Utichel categorically denied any romantic involvement with Woods on Tuesday. Later that day Grubbs' claims about her affair with Woods appeared on the US Weekly Web site.
Before Grubbs spoke out about their alleged relationship, Woods apparently referenced the tabloid allegations of the affair with Utichel in a statement on his Web site following the accident.
The statement praised his wife for "acting courageously" to help him after his accident and denounced "unfounded and malicious rumors that are currently circulating about my family and me." Woods lawyer and agent would not comment to "Good Morning America" about the alleged affair with Grubbs.
Lawyer: Injuries Consistent With Car Crash
After a five-day investigation, the Florida Highway Patrol announced Tuesday Woods was issued a traffic citation for careless driving. His lawyer said Woods paid a $164 fine and lost four points on his license. He will not face criminal charges stemming from last week's car crash, investigators said.
"We are pleased with the outcome," said Tiger's attorney Mark NeJame. "It's over."

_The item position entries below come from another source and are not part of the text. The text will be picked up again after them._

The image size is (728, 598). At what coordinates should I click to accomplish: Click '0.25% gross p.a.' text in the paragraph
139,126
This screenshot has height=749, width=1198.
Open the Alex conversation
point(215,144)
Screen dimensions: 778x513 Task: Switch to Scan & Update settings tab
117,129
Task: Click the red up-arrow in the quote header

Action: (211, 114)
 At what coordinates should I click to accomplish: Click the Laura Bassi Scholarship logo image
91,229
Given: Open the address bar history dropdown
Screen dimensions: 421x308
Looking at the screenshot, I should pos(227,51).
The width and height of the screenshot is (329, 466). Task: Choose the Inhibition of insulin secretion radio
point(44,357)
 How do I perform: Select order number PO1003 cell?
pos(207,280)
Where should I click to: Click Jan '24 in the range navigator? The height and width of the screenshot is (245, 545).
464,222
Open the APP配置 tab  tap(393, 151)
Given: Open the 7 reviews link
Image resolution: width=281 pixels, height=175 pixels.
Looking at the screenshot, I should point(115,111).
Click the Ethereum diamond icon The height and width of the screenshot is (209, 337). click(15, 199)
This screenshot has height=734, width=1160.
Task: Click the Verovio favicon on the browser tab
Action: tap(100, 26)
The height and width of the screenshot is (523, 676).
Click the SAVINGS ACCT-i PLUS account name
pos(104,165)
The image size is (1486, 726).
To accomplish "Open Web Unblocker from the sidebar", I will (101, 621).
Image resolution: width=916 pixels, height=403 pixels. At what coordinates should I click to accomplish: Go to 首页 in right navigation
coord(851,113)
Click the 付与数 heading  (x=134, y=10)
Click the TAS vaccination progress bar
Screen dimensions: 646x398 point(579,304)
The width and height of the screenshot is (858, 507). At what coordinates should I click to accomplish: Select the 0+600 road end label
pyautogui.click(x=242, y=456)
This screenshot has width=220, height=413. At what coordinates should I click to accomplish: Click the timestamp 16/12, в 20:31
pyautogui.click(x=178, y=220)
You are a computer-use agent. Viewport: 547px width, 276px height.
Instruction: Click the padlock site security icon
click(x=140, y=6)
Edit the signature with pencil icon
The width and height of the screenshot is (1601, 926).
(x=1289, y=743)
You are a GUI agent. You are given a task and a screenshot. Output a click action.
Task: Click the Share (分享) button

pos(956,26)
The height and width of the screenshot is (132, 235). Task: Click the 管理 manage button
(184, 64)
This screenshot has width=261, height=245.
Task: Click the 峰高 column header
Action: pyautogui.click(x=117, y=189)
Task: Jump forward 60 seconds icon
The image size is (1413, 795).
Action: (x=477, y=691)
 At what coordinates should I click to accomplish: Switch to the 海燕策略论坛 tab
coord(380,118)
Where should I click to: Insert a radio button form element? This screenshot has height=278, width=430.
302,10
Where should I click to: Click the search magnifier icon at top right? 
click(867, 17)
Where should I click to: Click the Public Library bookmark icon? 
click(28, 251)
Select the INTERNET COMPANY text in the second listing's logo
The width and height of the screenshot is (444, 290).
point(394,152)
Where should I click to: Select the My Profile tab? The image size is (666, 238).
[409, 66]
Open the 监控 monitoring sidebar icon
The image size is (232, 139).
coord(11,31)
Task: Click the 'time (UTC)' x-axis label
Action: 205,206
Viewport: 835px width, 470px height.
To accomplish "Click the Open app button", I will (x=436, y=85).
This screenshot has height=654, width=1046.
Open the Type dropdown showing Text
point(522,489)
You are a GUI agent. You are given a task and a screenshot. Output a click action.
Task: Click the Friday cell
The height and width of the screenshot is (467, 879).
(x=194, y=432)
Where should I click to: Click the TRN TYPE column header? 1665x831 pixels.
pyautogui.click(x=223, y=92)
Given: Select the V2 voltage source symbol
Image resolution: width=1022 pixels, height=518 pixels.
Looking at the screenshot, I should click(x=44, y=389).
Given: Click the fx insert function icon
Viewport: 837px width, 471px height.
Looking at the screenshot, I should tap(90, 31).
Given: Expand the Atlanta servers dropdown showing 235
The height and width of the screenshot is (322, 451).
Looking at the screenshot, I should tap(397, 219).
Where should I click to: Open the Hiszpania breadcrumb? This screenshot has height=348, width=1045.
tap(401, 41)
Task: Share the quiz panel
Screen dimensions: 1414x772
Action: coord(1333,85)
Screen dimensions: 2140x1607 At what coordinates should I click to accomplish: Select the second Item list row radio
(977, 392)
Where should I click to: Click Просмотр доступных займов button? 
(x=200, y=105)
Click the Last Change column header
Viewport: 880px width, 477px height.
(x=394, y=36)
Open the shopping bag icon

Bill Sharpe, the attorney for the family of Linda Adams and her son Jarius, who is believed to be the 911 caller, said that Woods' injuries were "consistent with a car accident" and "inconsistent with being beaten up."
"None of his injuries looked like he was beat up with a golf club," said Sharpe.
The Adams family said they "comforted Mrs. Woods," who looked "upset," said Sharpe, speaking from his Orlando, Fla., law office.
Tigers appeared "woozy" when the Adams first saw him and instructed the golfer not to move until help arrived, said Sharpe.
Sharpe added that none of the Adams reported seeing any evidence that suggested a domestic dispute and did not hear anything that would suggest otherwise. No evidence of drugs or alcohol were seen on the scene by family either, said Sharpe.
Adams is believed to have called authorities after Woods plowed his SUV into a fire hydrant and then a tree outside his Windermere, Fla., home early last Friday morning.
Woods' wife, Elin Nordegren, reportedly used a golf club to smash a window of his SUV to get him out.
Sharpe said Tuesday that his clients did not see any golf clubs at the scene of the accident.